Cette nouvelle cohorte d’employés sont souvent des personnes isolées et plus vulnérables économiquement que leurs prédécesseurs. Et donc plus faciles à manipuler pour les trafiquants.
Il y a donc plus de cas, et l’organisation Unseen souligne aussi qu’il y a plus de signalements. Avec la sensibilisation effectuée ces dernières années, la médiatisation de certaines affaires, plus de victimes, plus de témoins sont susceptibles de donner l’alerte.
Durcissement de la politique migratoire
Les associations de défense des victimes sont assez pessimistes. Il y a bien une équipe d’enquêteurs dédiés aux affaires d’esclavage moderne, mais moins de 2 % de ces enquêtes débouchent sur des poursuites (même pas des condamnations) car les coupables sont souvent impossibles à localiser. Et le fait que le secteur de l’aide à la personne ait recours à des agences, et donc multiplie les intermédiaires, complique encore la traçabilité.

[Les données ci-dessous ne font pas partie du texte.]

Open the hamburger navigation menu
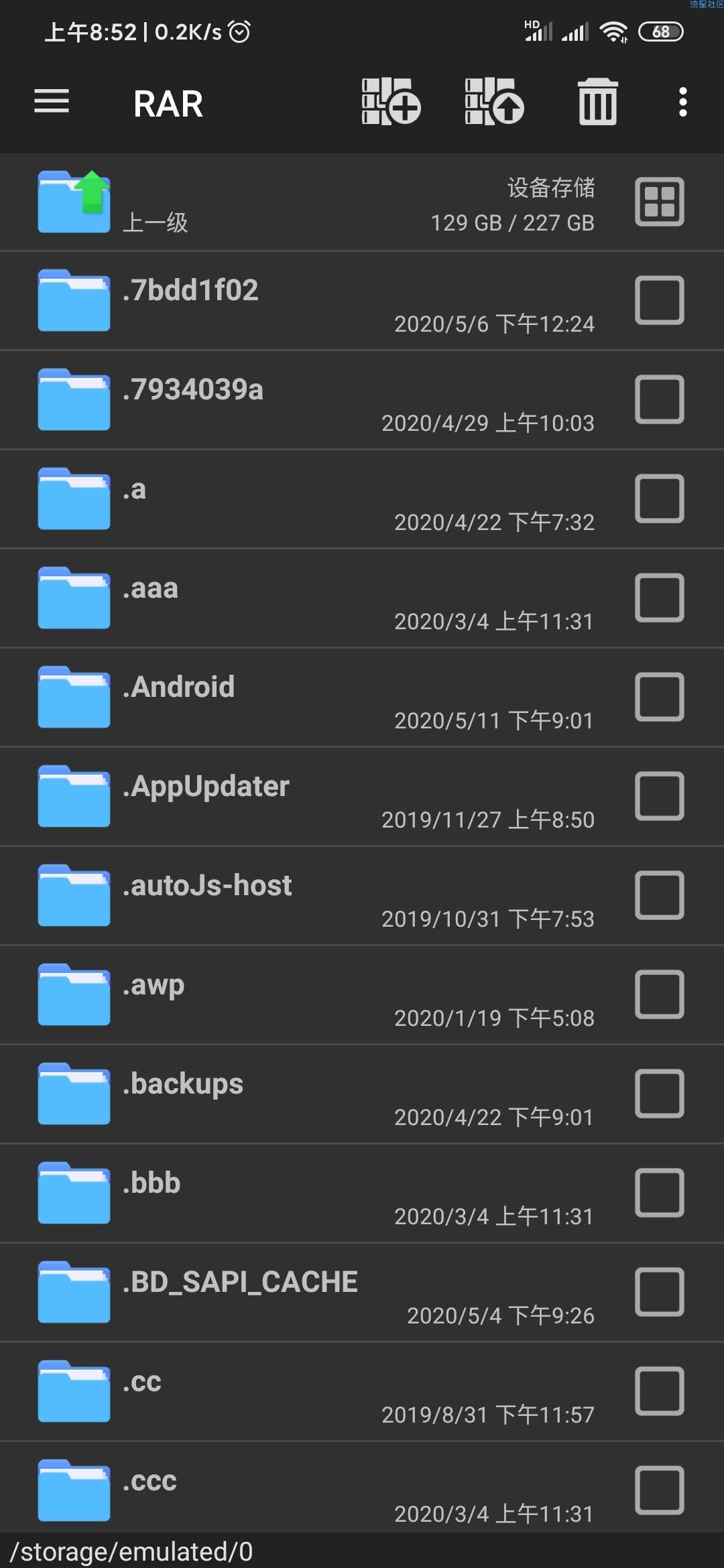 (52, 102)
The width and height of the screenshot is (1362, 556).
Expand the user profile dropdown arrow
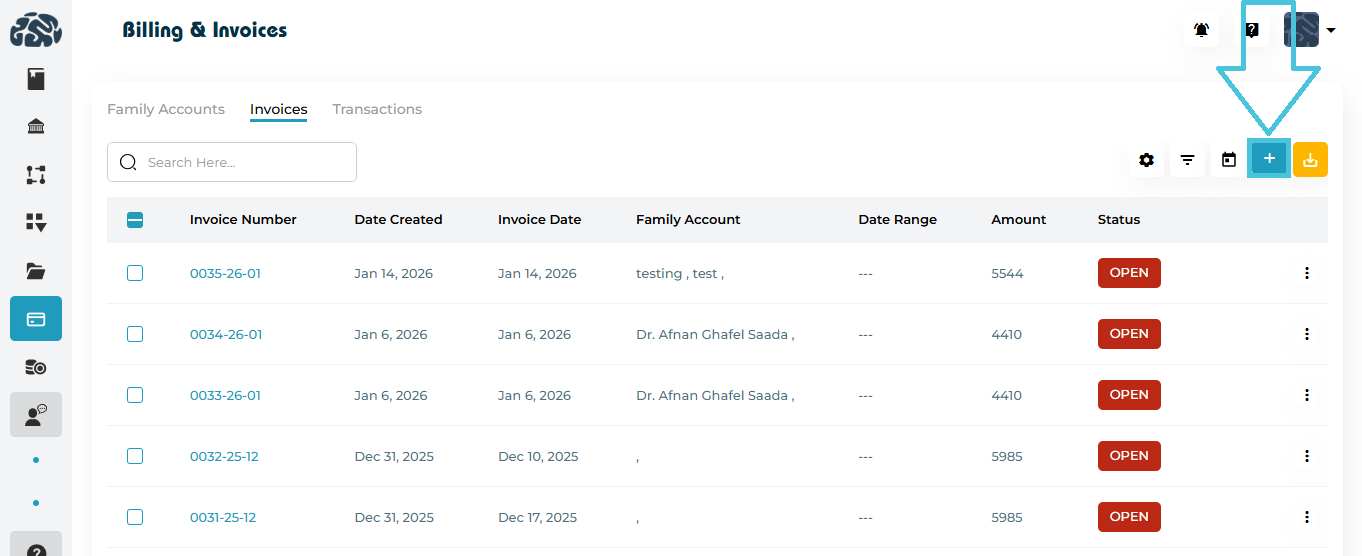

Par ailleurs, Unseen souligne les dangers de la loi sur l’immigration illégale, qui vient d’être adoptée par le Parlement. Cette loi est censée permettre de réduire le nombre d’arrivées clandestines sur les côtes anglaises, mais selon les associations, le texte donne en fait plus de moyens de pression aux passeurs. En effet, les victimes d’esclavage moderne pourraient être expulsées avant même que leur statut ne soit reconnu.